Return every line below unchanged, character for character and in the same order.
* * * *
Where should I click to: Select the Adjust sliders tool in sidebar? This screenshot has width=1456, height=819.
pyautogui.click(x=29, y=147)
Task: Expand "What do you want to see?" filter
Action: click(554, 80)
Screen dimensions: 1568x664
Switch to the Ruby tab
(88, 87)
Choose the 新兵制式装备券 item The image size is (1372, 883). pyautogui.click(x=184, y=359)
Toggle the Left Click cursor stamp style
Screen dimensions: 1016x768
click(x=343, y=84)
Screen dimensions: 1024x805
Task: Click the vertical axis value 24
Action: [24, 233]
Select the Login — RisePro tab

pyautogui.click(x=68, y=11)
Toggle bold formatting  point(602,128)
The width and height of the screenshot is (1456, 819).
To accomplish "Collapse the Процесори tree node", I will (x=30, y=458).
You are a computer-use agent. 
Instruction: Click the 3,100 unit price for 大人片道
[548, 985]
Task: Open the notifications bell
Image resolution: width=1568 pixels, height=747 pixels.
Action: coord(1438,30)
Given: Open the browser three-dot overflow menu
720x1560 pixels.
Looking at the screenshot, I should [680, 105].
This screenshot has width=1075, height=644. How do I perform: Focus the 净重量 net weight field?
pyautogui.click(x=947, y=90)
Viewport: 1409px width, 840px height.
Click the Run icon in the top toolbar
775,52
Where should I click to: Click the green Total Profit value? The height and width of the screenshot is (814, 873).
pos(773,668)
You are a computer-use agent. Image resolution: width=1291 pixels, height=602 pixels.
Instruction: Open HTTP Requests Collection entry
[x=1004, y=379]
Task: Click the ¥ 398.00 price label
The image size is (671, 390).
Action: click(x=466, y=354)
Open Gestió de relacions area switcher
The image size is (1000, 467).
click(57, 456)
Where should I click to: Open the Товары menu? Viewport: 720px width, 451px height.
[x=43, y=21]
* * * *
» SOLUTION
Where should I click to: Select the Adjust sliders tool in sidebar? This screenshot has width=1456, height=819.
pyautogui.click(x=29, y=147)
Task: Expand "What do you want to see?" filter
Action: click(554, 80)
Screen dimensions: 1568x664
Switch to the Ruby tab
(88, 87)
Choose the 新兵制式装备券 item The image size is (1372, 883). pyautogui.click(x=184, y=359)
Toggle the Left Click cursor stamp style
Screen dimensions: 1016x768
click(x=343, y=84)
Screen dimensions: 1024x805
Task: Click the vertical axis value 24
Action: [24, 233]
Select the Login — RisePro tab

pyautogui.click(x=68, y=11)
Toggle bold formatting  point(602,128)
The width and height of the screenshot is (1456, 819).
To accomplish "Collapse the Процесори tree node", I will (x=30, y=458).
You are a computer-use agent. 
Instruction: Click the 3,100 unit price for 大人片道
[548, 985]
Task: Open the notifications bell
Image resolution: width=1568 pixels, height=747 pixels.
Action: coord(1438,30)
Given: Open the browser three-dot overflow menu
720x1560 pixels.
Looking at the screenshot, I should [680, 105].
This screenshot has width=1075, height=644. How do I perform: Focus the 净重量 net weight field?
pyautogui.click(x=947, y=90)
Viewport: 1409px width, 840px height.
Click the Run icon in the top toolbar
775,52
Where should I click to: Click the green Total Profit value? The height and width of the screenshot is (814, 873).
pos(773,668)
You are a computer-use agent. Image resolution: width=1291 pixels, height=602 pixels.
Instruction: Open HTTP Requests Collection entry
[x=1004, y=379]
Task: Click the ¥ 398.00 price label
The image size is (671, 390).
Action: click(x=466, y=354)
Open Gestió de relacions area switcher
The image size is (1000, 467).
click(57, 456)
Where should I click to: Open the Товары menu? Viewport: 720px width, 451px height.
[x=43, y=21]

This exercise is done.